◆ GESTELLTE AUFGABE ◆
Tauschen Sie im Abschnitt von der Zeile mit „Collapse the Создание“ bis einschließlich der Zeile mit „click(349, 122)“ den Ausdruck „Data grid icon“ gegen „Data grid button“ aus. Geben Sie nur diesen Abschnitt wieder und lassen Sie alles Übrige unverändert.

■ ■ ■ ■ ■

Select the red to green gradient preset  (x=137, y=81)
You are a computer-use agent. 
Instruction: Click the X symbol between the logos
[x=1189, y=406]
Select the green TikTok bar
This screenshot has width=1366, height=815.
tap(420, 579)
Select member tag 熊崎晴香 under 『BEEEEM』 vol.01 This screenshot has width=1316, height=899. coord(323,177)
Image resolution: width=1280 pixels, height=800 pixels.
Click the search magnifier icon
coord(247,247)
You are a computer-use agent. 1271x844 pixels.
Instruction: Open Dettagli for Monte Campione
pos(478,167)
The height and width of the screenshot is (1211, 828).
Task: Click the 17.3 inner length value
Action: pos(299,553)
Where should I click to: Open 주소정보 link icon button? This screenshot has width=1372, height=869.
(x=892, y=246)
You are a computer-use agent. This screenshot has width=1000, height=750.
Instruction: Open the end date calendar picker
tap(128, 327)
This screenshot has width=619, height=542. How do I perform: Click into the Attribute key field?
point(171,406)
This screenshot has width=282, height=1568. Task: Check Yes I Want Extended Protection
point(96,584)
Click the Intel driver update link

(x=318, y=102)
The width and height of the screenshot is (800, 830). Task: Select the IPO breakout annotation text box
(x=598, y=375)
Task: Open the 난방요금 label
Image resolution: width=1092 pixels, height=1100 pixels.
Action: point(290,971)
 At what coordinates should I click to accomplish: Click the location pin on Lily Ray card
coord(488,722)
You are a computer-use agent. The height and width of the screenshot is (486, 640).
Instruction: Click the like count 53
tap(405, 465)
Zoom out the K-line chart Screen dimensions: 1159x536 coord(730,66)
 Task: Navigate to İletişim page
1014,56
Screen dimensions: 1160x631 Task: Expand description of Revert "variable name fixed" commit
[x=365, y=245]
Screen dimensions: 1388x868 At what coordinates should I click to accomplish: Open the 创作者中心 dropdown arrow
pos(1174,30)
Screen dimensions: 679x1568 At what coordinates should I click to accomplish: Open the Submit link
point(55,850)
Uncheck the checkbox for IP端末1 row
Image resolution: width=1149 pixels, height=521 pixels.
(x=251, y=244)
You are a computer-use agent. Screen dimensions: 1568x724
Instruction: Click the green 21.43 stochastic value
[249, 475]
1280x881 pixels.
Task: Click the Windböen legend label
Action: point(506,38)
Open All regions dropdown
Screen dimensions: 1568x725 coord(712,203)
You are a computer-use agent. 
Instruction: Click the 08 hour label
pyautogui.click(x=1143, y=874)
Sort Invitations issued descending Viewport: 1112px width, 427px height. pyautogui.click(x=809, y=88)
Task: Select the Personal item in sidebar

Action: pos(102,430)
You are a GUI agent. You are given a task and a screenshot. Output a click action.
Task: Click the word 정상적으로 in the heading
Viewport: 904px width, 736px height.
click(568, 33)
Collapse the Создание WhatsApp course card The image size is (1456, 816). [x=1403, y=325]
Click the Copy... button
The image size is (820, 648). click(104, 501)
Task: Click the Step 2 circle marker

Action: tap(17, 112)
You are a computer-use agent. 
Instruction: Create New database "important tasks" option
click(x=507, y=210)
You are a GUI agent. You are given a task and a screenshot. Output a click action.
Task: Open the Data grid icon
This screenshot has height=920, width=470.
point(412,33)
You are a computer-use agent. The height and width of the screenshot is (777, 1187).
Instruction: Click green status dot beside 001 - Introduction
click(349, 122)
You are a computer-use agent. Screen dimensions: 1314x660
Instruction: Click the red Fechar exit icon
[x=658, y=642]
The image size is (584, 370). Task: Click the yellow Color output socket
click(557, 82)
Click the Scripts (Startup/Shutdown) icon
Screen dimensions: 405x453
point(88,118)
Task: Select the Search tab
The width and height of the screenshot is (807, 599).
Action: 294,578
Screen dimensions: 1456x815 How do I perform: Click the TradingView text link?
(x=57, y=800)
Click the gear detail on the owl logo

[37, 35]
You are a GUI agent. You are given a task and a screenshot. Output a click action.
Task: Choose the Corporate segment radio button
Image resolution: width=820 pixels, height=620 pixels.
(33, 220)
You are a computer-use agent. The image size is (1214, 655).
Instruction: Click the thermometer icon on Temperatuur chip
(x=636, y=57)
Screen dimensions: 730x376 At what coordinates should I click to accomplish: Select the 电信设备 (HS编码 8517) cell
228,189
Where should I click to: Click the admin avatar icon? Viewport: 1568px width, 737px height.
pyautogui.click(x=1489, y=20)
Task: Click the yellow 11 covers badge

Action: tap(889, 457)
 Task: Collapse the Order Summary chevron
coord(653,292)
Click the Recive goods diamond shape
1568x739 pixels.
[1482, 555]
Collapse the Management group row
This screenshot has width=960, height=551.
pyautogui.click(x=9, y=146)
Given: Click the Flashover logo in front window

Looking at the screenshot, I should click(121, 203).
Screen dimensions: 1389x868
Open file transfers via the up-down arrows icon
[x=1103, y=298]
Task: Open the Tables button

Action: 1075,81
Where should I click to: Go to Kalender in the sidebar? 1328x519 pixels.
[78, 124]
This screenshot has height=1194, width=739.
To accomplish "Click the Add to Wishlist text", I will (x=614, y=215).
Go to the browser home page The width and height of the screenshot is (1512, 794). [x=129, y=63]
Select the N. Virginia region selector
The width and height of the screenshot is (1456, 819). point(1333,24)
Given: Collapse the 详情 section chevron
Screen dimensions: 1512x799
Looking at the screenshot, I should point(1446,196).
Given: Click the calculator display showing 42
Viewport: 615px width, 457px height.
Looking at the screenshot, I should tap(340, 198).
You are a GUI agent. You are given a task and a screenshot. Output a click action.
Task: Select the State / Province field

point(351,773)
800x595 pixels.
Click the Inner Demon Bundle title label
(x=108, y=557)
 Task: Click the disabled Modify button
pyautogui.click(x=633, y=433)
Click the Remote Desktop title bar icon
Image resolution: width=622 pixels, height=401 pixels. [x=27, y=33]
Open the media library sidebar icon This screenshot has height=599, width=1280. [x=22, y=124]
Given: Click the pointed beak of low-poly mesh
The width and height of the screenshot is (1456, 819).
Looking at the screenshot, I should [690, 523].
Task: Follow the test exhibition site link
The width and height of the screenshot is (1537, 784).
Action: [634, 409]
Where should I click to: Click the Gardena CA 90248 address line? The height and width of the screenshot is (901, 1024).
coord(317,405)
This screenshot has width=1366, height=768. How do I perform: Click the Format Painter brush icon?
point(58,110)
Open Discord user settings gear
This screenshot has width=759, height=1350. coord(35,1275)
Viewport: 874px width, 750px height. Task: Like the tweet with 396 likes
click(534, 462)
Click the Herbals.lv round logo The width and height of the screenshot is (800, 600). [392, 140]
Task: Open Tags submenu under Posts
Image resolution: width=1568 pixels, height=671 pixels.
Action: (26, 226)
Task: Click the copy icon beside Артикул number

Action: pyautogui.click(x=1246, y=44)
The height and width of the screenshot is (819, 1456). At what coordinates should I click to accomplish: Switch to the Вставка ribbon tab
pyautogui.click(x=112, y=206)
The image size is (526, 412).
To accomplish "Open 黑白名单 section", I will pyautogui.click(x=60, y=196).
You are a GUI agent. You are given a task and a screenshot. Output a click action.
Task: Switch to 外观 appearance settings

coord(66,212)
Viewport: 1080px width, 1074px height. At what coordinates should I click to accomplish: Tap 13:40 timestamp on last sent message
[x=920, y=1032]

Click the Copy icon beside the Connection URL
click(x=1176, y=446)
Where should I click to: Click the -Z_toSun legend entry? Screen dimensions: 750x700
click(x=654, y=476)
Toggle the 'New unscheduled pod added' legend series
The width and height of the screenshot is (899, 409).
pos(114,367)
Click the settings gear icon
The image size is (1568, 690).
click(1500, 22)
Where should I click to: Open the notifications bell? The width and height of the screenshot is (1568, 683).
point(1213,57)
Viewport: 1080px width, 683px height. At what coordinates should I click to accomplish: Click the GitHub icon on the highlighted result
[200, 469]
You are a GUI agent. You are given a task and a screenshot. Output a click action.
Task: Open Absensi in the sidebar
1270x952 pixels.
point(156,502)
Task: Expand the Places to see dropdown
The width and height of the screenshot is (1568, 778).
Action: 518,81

■ ■ ■ ■ ■

◆ LÖSUNG DER AUFGABE ◆
Collapse the Создание WhatsApp course card The image size is (1456, 816). [x=1403, y=325]
Click the Copy... button
The image size is (820, 648). click(104, 501)
Task: Click the Step 2 circle marker

Action: tap(17, 112)
You are a computer-use agent. 
Instruction: Create New database "important tasks" option
click(x=507, y=210)
You are a GUI agent. You are given a task and a screenshot. Output a click action.
Task: Open the Data grid button
This screenshot has height=920, width=470.
point(412,33)
You are a computer-use agent. The height and width of the screenshot is (777, 1187).
Instruction: Click green status dot beside 001 - Introduction
click(349, 122)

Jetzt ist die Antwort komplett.